§ **LEESTEKST**
•••••
Uitspraak
RECHTBANK ROTTERDAM
1..Het verloop van de procedure
2..De vaststaande feiten
3..Het geschil
4..De beoordeling
5..De beslissing
:
Rechtbank Rotterdam
In deze zaak heeft de kantonrechter van de Rechtbank Rotterdam op 26 maart 2021 uitspraak gedaan in een geschil tussen eiser en gedaagde over een koopovereenkomst. Eiser, die een restaurant heeft verkocht aan gedaagde voor een bedrag van € 50.000,-, vorderde betaling van het restant van de aankoopsom, zijnde € 5.000,-. Gedaagde had tot dat moment € 20.000,- betaald en stelde dat hij was misleid door eiser over de omzet van het restaurant. De procedure begon met een dagvaarding op 22 oktober 2020, gevolgd door een mondelinge behandeling op 24 februari 2021, waarbij de zaak via een beeldverbinding werd behandeld in het kader van de Tijdelijke wet COVID-19.
De kantonrechter heeft vastgesteld dat gedaagde nog € 5.000,- verschuldigd is aan eiser. Tijdens de zitting werd duidelijk dat de betalingsverplichting voortvloeit uit de koopovereenkomst, ondanks dat gedaagde deze als een geldleningsovereenkomst had aangeduid. Het verweer van gedaagde, dat hij door eiser was misleid, werd verworpen. Eiser had gedaagde de mogelijkheid gegeven om de omzet te bekijken en gedaagde had geen tijdig en voldoende onderbouwd verweer gevoerd tegen de beschuldigingen van misleiding.
De kantonrechter heeft de vordering van eiser toegewezen en gedaagde veroordeeld tot betaling van € 5.000,-, evenals de proceskosten. Het vonnis is uitvoerbaar bij voorraad verklaard, wat betekent dat gedaagde onmiddellijk aan de veroordeling moet voldoen, ook als hij in hoger beroep gaat tegen dit vonnis.
•••••
§ **OPDRACHTEN**
**a)** Vat de uitspraak samen in twee zinnen.
**b)** Schrijf het deel van de uitspraak van "De kantonrechter heeft vastgesteld" tot en met "tegen dit vonnis." woordelijk over.
De records komen uit een andere bron.

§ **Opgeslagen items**
•••••
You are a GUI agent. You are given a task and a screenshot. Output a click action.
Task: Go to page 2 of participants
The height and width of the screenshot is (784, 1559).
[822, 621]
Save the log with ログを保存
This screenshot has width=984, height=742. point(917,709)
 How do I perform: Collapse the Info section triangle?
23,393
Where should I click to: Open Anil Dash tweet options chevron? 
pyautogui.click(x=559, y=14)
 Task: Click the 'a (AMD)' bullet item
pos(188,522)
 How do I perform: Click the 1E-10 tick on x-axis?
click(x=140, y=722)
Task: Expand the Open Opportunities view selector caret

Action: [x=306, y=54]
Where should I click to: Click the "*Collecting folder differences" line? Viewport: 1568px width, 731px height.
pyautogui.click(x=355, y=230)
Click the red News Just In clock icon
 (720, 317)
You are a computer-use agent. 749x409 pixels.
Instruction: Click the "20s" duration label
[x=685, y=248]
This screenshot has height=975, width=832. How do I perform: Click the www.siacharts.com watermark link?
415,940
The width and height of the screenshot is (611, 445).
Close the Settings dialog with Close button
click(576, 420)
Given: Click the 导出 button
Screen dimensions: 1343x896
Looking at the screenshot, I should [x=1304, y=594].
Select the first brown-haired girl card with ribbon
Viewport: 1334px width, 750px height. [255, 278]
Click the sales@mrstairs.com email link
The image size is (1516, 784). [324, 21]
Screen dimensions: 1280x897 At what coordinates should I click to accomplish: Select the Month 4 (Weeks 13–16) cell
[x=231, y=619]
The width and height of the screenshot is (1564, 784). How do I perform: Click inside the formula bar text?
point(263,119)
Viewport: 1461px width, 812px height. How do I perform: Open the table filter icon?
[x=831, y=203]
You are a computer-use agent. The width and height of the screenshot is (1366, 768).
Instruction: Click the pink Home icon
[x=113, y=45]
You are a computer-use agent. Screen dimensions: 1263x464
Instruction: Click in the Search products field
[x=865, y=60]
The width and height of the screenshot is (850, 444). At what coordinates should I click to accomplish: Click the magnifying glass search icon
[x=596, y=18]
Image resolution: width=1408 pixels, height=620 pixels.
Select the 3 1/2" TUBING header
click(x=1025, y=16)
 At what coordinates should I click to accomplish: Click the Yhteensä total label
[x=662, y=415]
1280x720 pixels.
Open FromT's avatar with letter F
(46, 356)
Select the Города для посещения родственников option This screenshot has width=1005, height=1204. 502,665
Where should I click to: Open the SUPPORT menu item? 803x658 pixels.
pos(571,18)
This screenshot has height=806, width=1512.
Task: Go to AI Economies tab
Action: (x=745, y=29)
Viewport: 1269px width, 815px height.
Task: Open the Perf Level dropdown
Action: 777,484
•••••
§ **ANTWOORDEN**
**a)** De kantonrechter van de Rechtbank Rotterdam oordeelde op 26 maart 2021 in een geschil over de verkoop van een restaurant dat gedaagde nog € 5.000,- aan eiser verschuldigd is, en verwierp het verweer van gedaagde dat hij door eiser was misleid over de omzet. Gedaagde werd veroordeeld tot betaling van dat bedrag en van de proceskosten, en het vonnis werd uitvoerbaar bij voorraad verklaard.

**b)**
De kantonrechter heeft vastgesteld dat gedaagde nog € 5.000,- verschuldigd is aan eiser. Tijdens de zitting werd duidelijk dat de betalingsverplichting voortvloeit uit de koopovereenkomst, ondanks dat gedaagde deze als een geldleningsovereenkomst had aangeduid. Het verweer van gedaagde, dat hij door eiser was misleid, werd verworpen. Eiser had gedaagde de mogelijkheid gegeven om de omzet te bekijken en gedaagde had geen tijdig en voldoende onderbouwd verweer gevoerd tegen de beschuldigingen van misleiding.
De kantonrechter heeft de vordering van eiser toegewezen en gedaagde veroordeeld tot betaling van € 5.000,-, evenals de proceskosten. Het vonnis is uitvoerbaar bij voorraad verklaard, wat betekent dat gedaagde onmiddellijk aan de veroordeling moet voldoen, ook als hij in hoger beroep gaat tegen dit vonnis.